### ACTIVITY
Every record below needs to be set down exactly. Pictures do not belong in the copy.

◆ ◆ ◆ ◆

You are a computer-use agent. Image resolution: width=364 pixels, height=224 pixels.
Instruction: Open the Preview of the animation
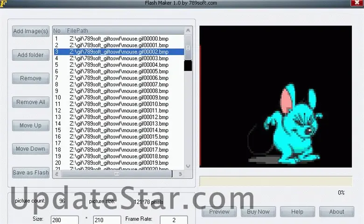click(x=219, y=211)
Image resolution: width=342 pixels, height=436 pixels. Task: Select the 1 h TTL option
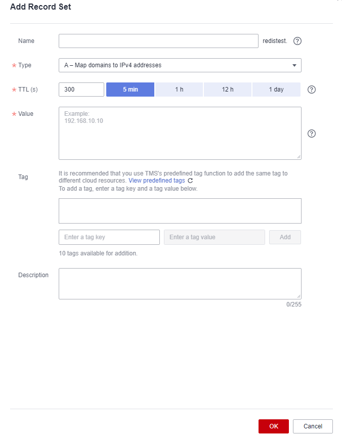coord(179,90)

◆ ◆ ◆ ◆

### TASK RESPONSE
You are a computer-use agent. Image resolution: width=364 pixels, height=224 pixels.
Instruction: Open the Preview of the animation
click(x=219, y=211)
Image resolution: width=342 pixels, height=436 pixels. Task: Select the 1 h TTL option
coord(179,90)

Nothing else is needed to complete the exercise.